Who knew? C.Y.'s taste for humble over haute
You are what you eat.
This we all know. But can you judge a politician by what he or she eats? Maybe not, but it does give you some insight into their personality, or at least the one they want to project.
Few knew - or cared - what Leung Chun-ying liked to eat, until he became the chief executive-elect. He soon found himself being chased day and night by the paparazzi. And after two months of such scrutiny we find C.Y. appears to be a fan of Hong Kong street food - fish balls and noodles, beef brisket noodles, dumplings and Chinese puddings, to mention a few. And he seems to enjoy neighbourhood cha chaan tengs (tea houses).
He does enjoy restaurants. He was spotted recently by reporters with his wife, former solicitor Regina Tong Ching-yee. They were not at any five-star hotel or private club but at a moderately priced Beijing restaurant in Wan Chai. That's little wonder. C.Y.'s parents are from the northern province of Shangdong , and Beijing food must bring back familiar tastes.
Then came an even rarer scene a few days ago. Visiting a Yuen Long organic farm, C.Y. was seen grabbing a corncob from the field, chewing on it as if it were the most delicious food in the world. Long ago, C.Y. turned the land around his big house on The Peak into a large garden planted with various plants and vegetables. For years he has received friends and guests, including those from the media, in his garden. This is not a chief executive with expensive hobbies like yachting or wine collecting.
Now that C.Y. has won the top job and is busy generating public support for his government revamp plan, he admitted he has little time for gardening. But he continues his more humble but unusual choice of food.
A group of columnists and academics invited by C.Y. for a lunch last week found that the food was delivered by a well-known social enterprise set up to hire the retired and elderly - Goldenlicious Catering of Gingko House.
No wonder some government officials are now half-joking that the next time they invite guests for lunch or dinner they'll pick a local eatery or a social enterprise restaurant. No more clubs or expensive fine dining.
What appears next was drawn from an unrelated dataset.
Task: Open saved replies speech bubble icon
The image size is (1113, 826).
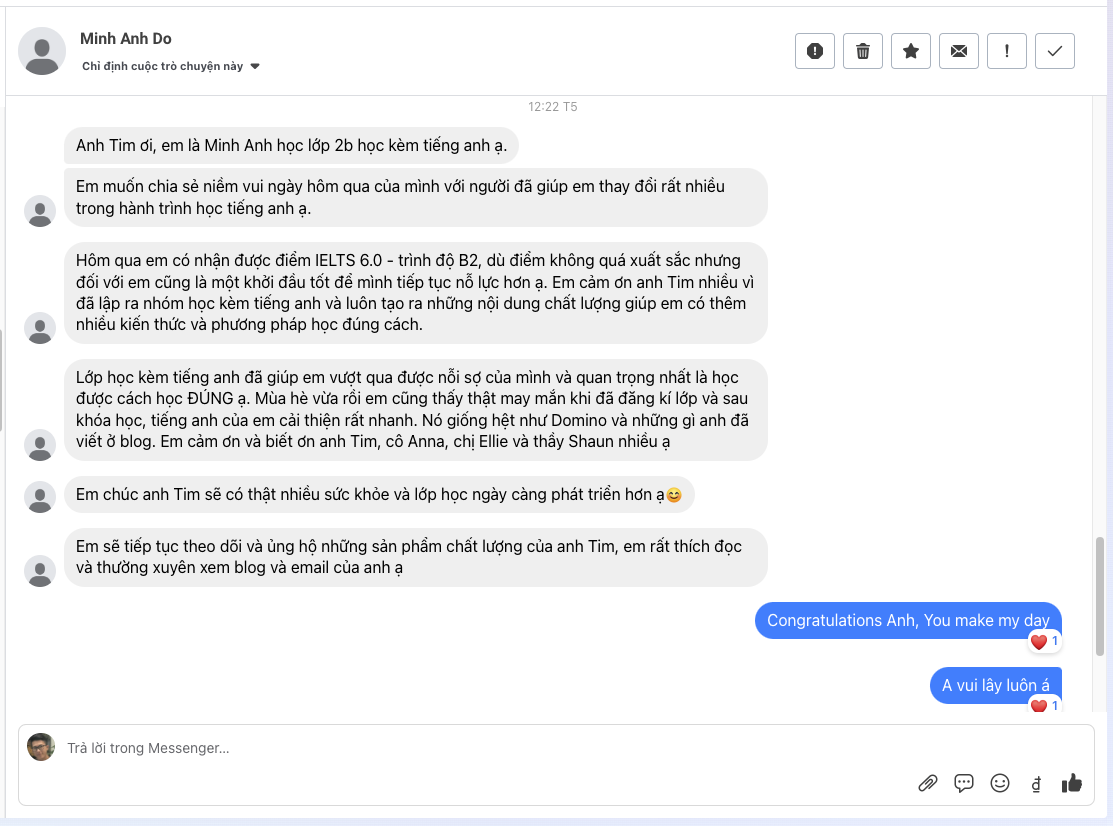Action: pos(964,783)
Some of the best restaurants in town, like Yung Kee in Central, clubs with tight privacy policies like the Jockey Club and the Hong Kong Club and five-star hotel restaurants have senior officials as their regular guests and are thus dubbed 'canteens for senior officials'. That certainly is not C.Y.'s cup of tea.
Our next leader - by his choice of food and by going business class rather than first class for his trip to Beijing to get his official appointment from Premier Wen Jiabao - is building up his grass-roots image of being accessible to the people. However, that is only the first step in his long journey to becoming a successful leader.
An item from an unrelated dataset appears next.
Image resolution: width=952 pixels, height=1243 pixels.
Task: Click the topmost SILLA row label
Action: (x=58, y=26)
As the next chief executive of Hong Kong, first and foremost C.Y. must prove himself to be capable and determined: capable enough to handle any crisis and able to improve the livelihood of the people; and determined enough to set the correct priorities for the city's development, economically and politically.
You are what you eat. But as a leader, you are what you do, and you will only be judged by what you do. How to successfully handle the current debate on his restructuring of government is his first challenge, with more to follow in the next five years.